◆ **Work to do**:
1 - Copy the passage about the terminal roof word for word, starting with "By this stage" and going on through "of corrugated iron.".
2 - Proceed with the passage about the terminal roof design, picking up right after its final sentence.

◆ **Source text**:
· · ·

BAA was helped in this task by some of the industry's elite. In addition to Richard Rogers Partnership, the framework team for the roof included structural engineer Arup, steelwork contractor Severfield-Rowen, cladding specialist Schmidlin and Hathaway Roofing. Forster says: "We got all the people around the table from day one; so the designers did not design in the absence of suppliers."
By this stage of the terminal's design, the architect's original proposal for a waveform roof supported on four rows of branched structural columns had been abandoned. In its place was a single-arched structure spanning the entire width of the terminal's concourse. The design had a roof canopy that arched in a single sweep across the width of the terminal and rippled along its length like a curved sheet of corrugated iron.
It was difficult to make the supports for this arrangement cost-effective. Initially, the architect, working with Arup, proposed a structural solution based on a diagonal grid of small steelwork sections. Its construction would have required hundreds of connecting nodes to be specially cast. It would also have had to be assembled on site, a job that Dervilla Mitchell, a director of Arup, estimates would have taken 40 welders 80 weeks.

· · ·

◆ **Material provided**:
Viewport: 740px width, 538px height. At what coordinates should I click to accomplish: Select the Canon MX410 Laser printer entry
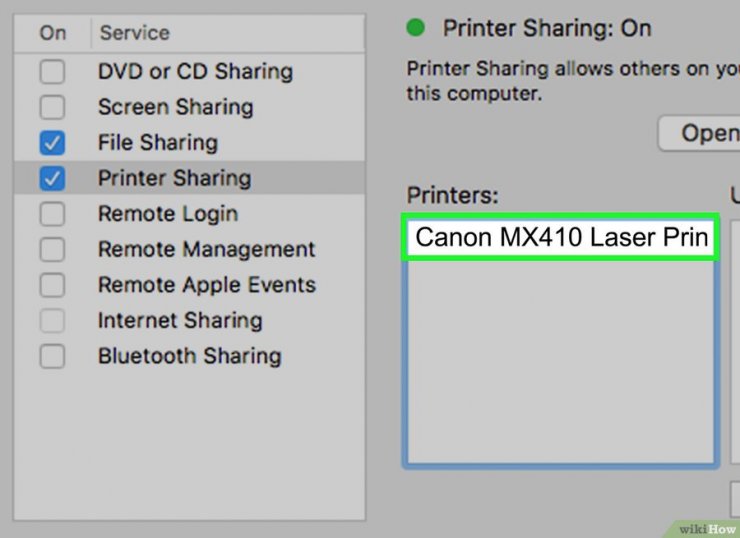[x=561, y=238]
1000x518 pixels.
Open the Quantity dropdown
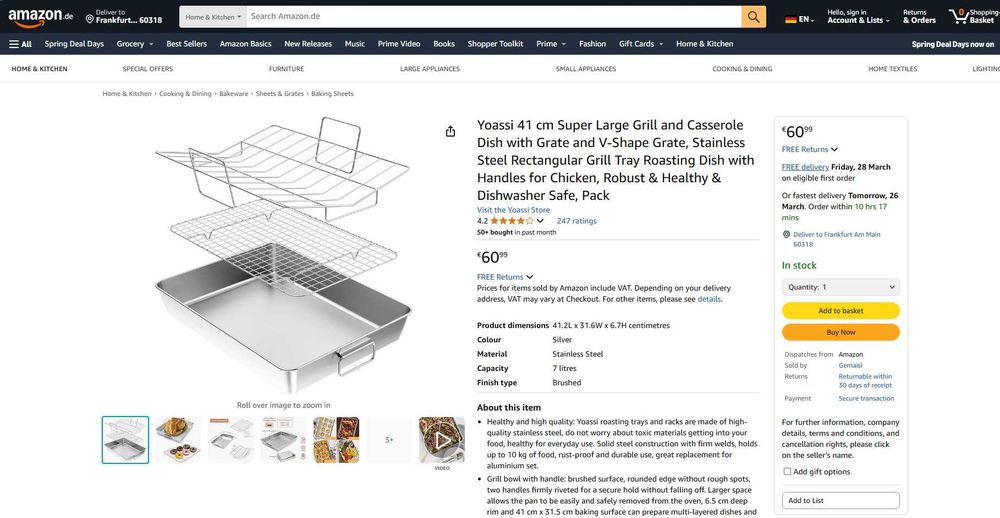tap(840, 287)
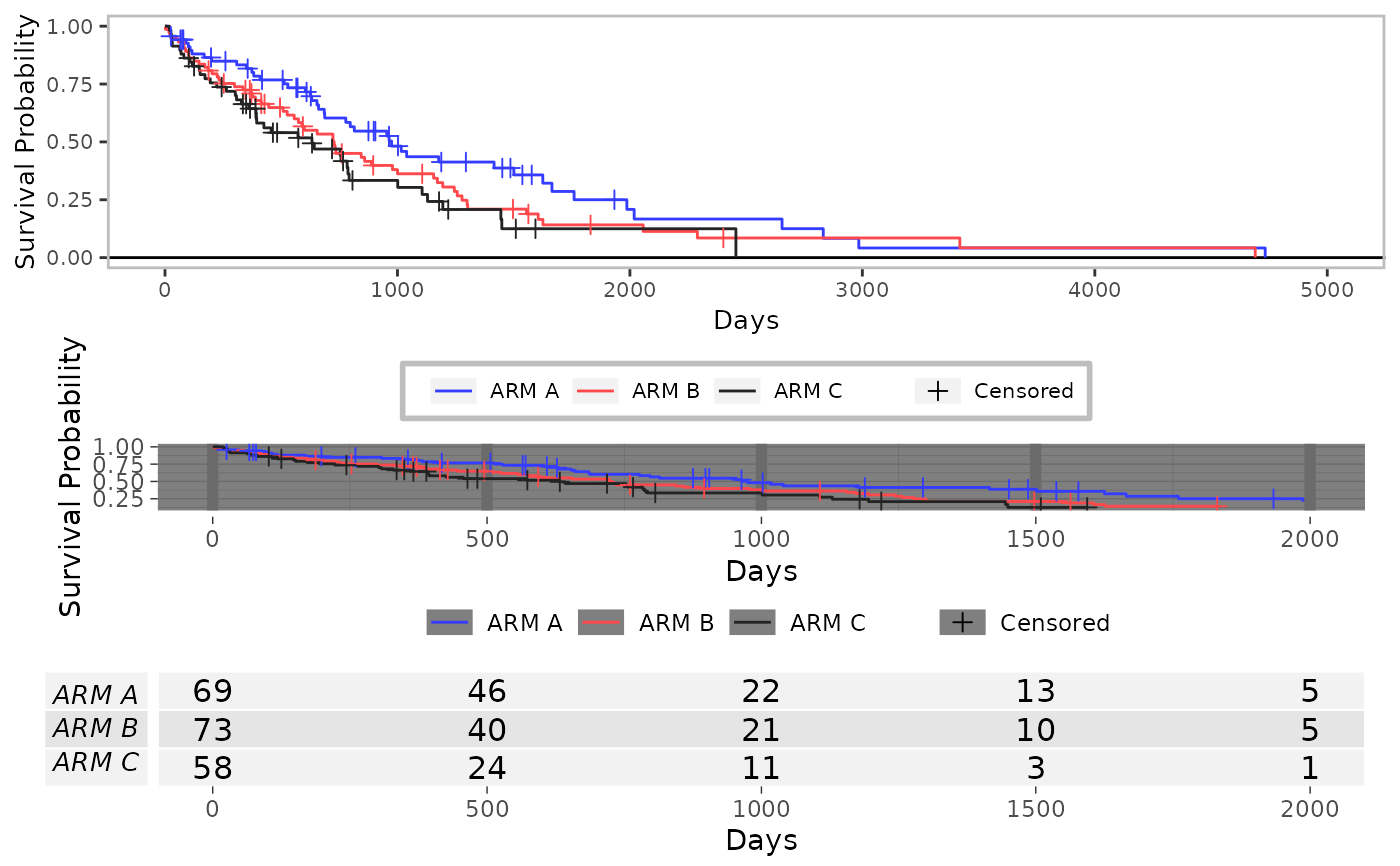
Task: Click ARM A count 13 at day 1500
Action: tap(1035, 691)
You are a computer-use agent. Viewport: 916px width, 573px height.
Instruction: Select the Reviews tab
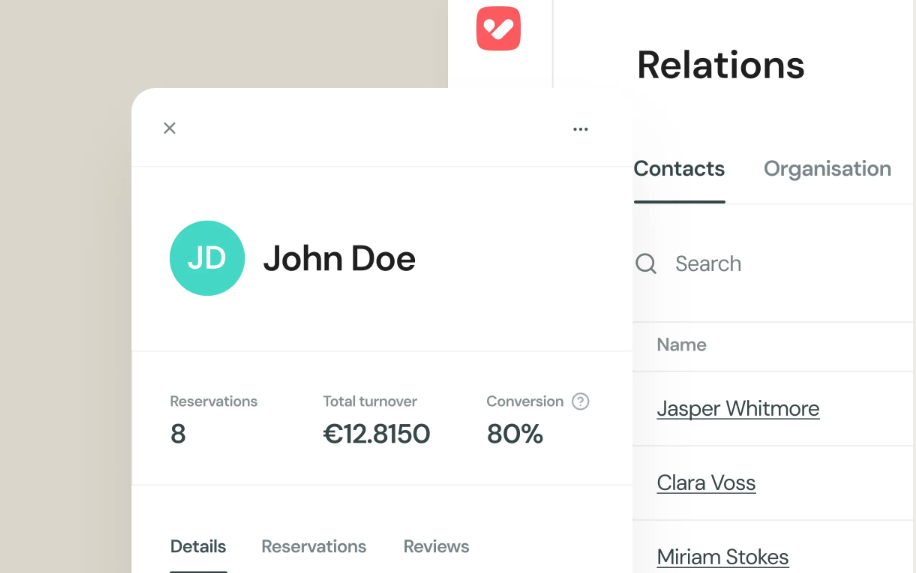pyautogui.click(x=436, y=547)
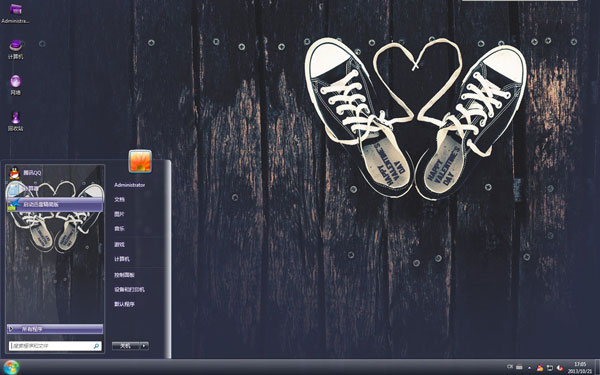The width and height of the screenshot is (600, 375).
Task: Click the network tray icon
Action: tap(549, 368)
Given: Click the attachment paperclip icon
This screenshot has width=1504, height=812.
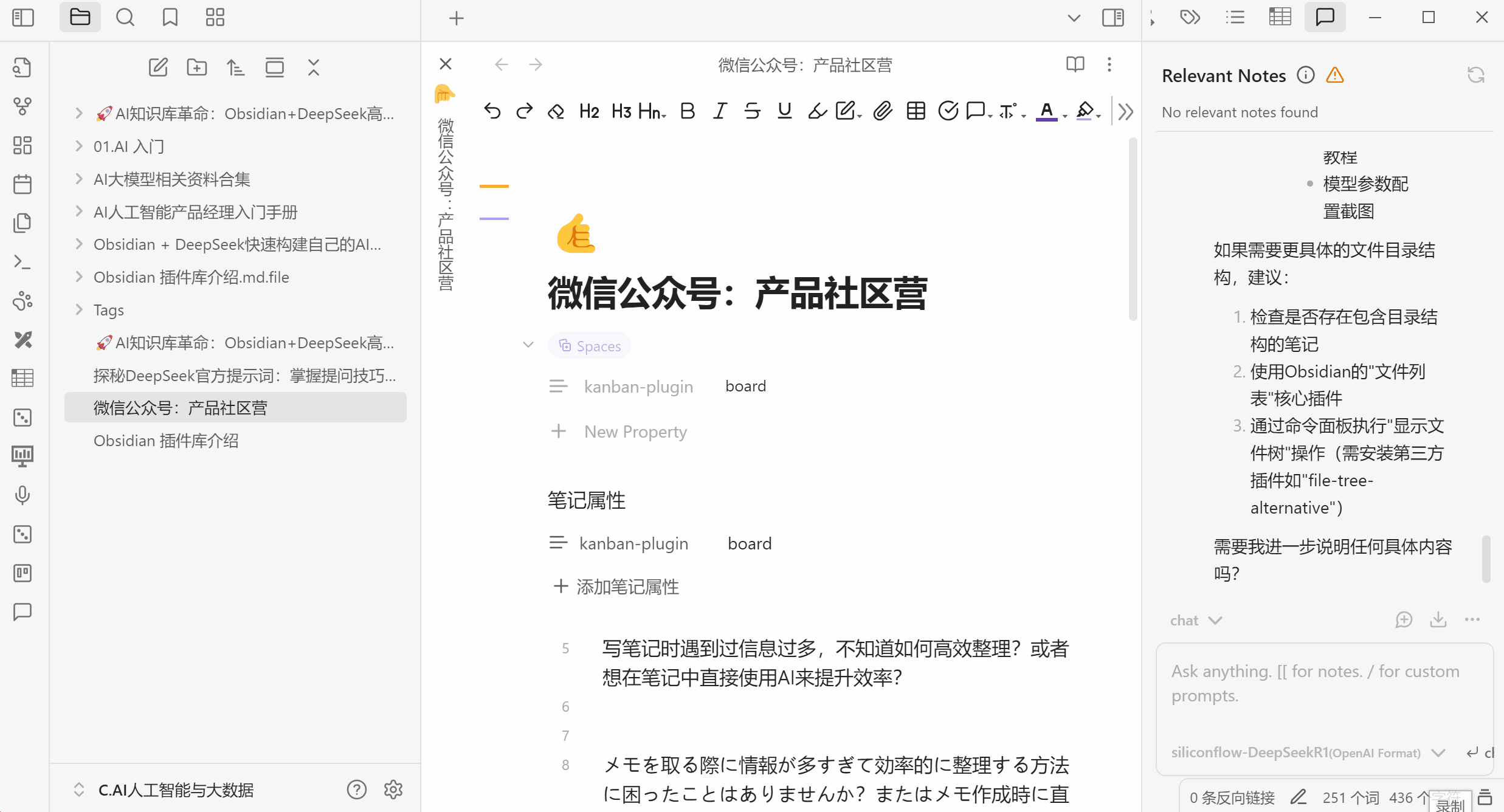Looking at the screenshot, I should click(x=883, y=111).
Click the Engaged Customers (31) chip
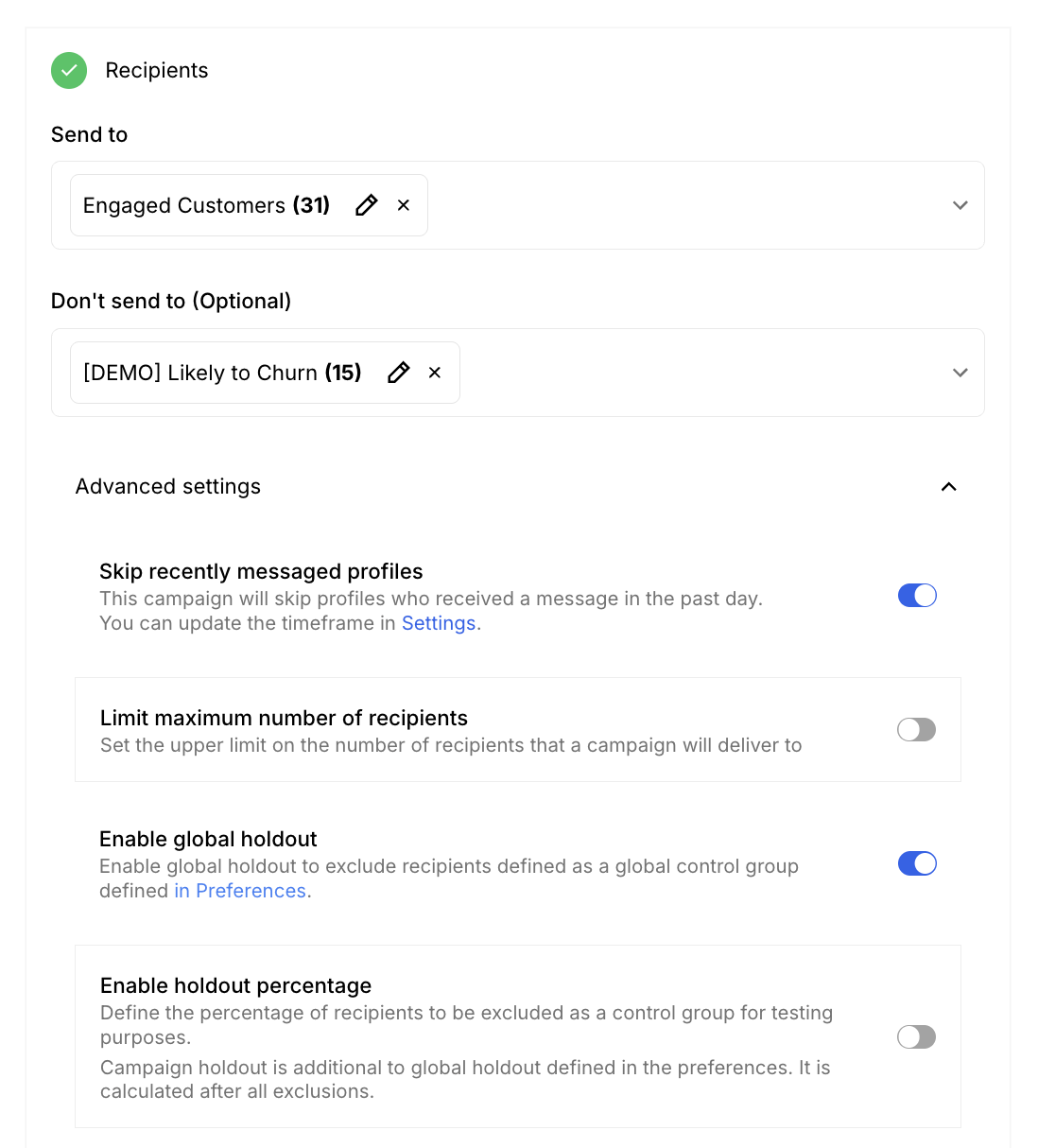 coord(206,205)
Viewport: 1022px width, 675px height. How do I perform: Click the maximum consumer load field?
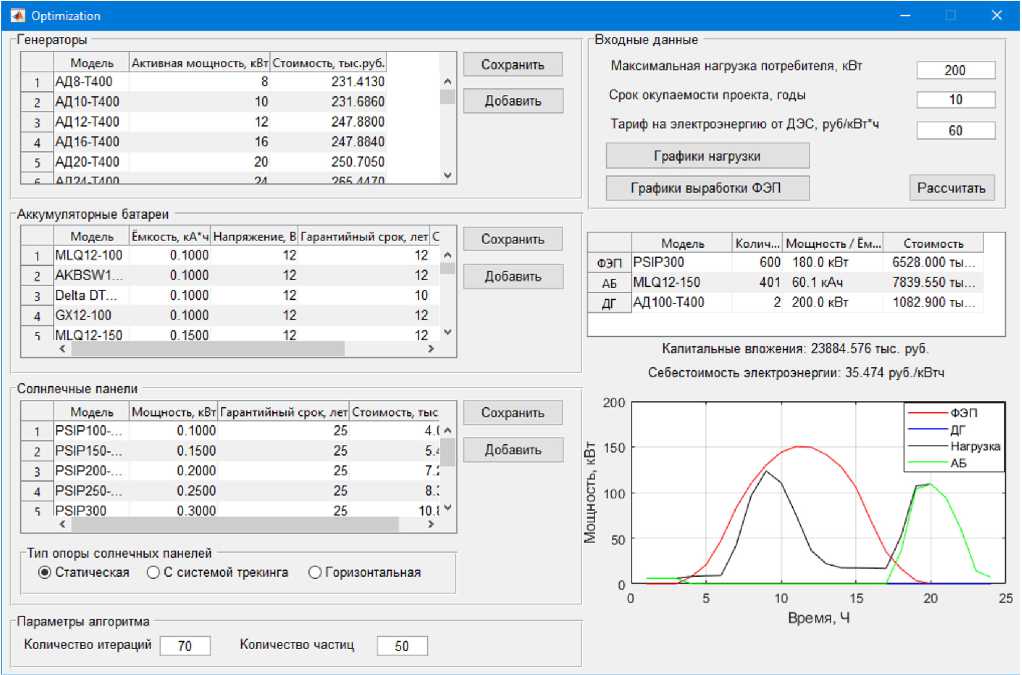click(955, 70)
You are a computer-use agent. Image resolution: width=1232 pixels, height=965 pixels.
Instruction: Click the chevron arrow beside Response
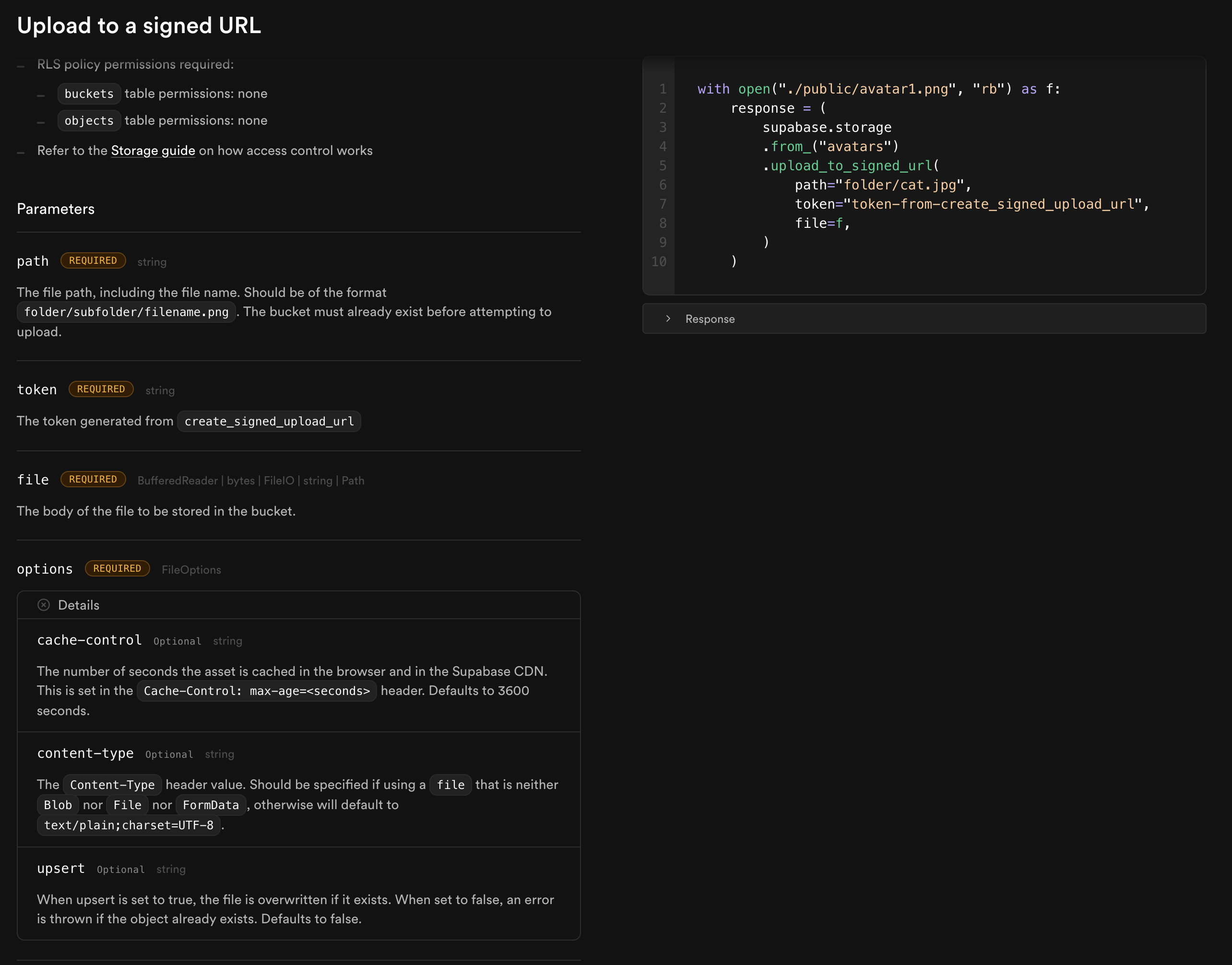(669, 318)
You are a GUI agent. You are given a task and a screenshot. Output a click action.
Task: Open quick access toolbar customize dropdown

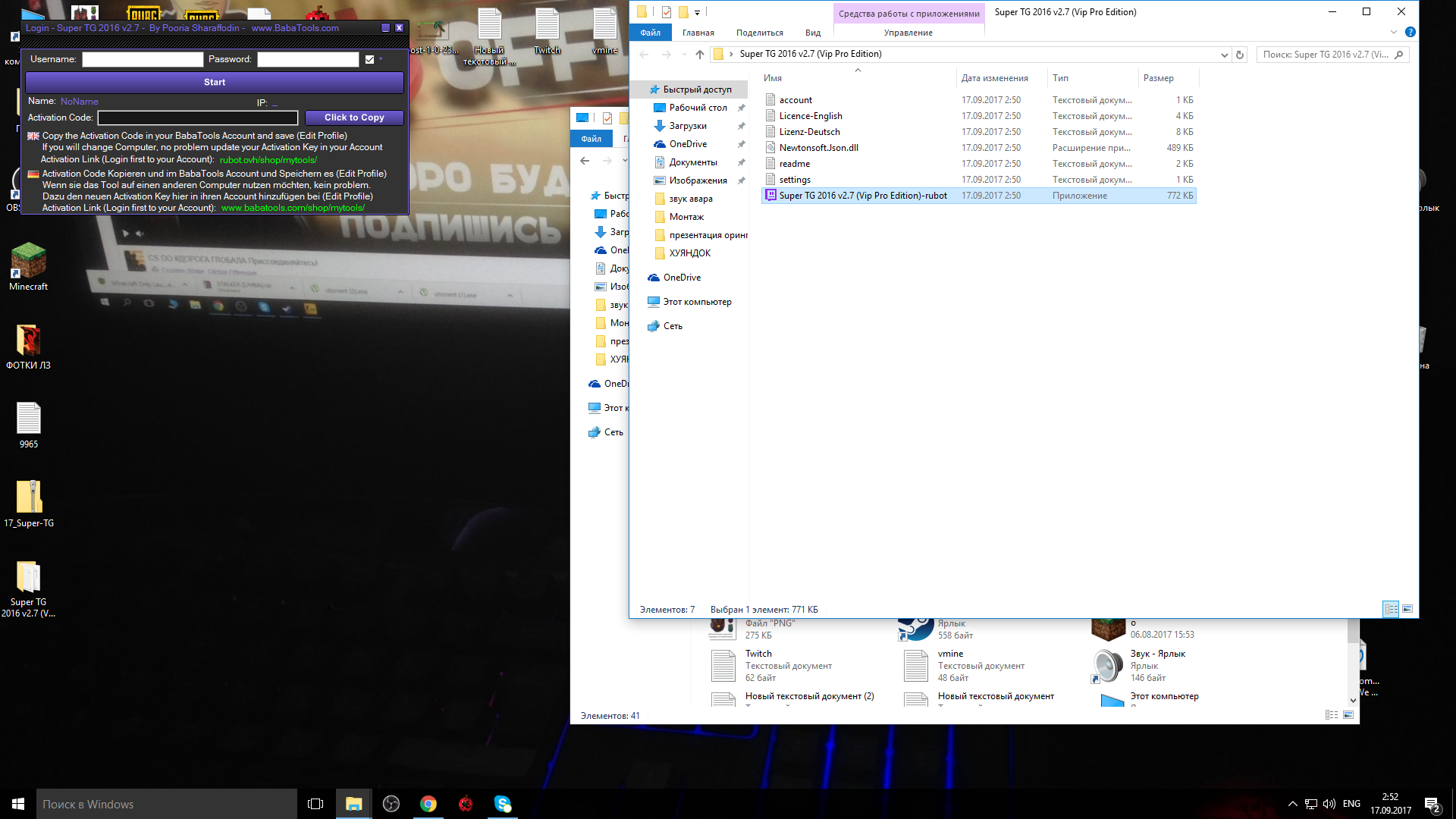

· · ·

◆ **Answers for this exercise**:
1 -
By this stage of the terminal's design, the architect's original proposal for a waveform roof supported on four rows of branched structural columns had been abandoned. In its place was a single-arched structure spanning the entire width of the terminal's concourse. The design had a roof canopy that arched in a single sweep across the width of the terminal and rippled along its length like a curved sheet of corrugated iron.

2 -
The next proposal focused on using fewer structural elements and simplifying the connections between them. Severfield-Rowen proposed using two layers of orthogonal steelwork to form the double wave roof. The roof's construction would be based on a series of curved steel members arching the entire width of the terminal. These would be arranged at different heights so that the roof appeared to ripple along its length. They would be overlain by a second layer of steelwork arranged perpendicularly to form a rectangular grid. The steel sections in this layer would be curved so that they followed the waves created by the arches. This solution was also too expensive. "Our original design was too complex; it was beyond the capability of the contractors," says Mike Davies, the partner at RRP responsible for the terminal – which is a tactful way of saying it was too expensive for BAA. The real breakthrough in the roof design came when Severfield-Rowen proposed getting rid of the ripples and moving to a single barrel-vault form. "The fundamental change was moving from a 3D to a 2D roof form; it was an iterative process and not something the architect conceived and passed down the line," says Davies.
Simplifying the form of the roof allowed the structure to be based on a series of arched box girders spanning the width of the terminal building. "Rowen suggested box girders because this would be easier to fabricate," says Davies. Critically, it separated the roof design from the still-evolving interior.
However, the move to an arch structure introduced another challenge: managing the lateral forces in the arch.
To turn it into a stable structure, the engineers proposed connecting its feet with using structural tie-rods passing across the terminal. "We worked up versions of the long-span roof with the arch ties in different positions," says Davies. The team looked at running the ties through the floorplates to limit their visual impact, but this in turn limited the flexibility of the interior layout. In fact, the need to stiffen the arch by running tie-rods through the building contradicted the overriding imperative to free up interior space.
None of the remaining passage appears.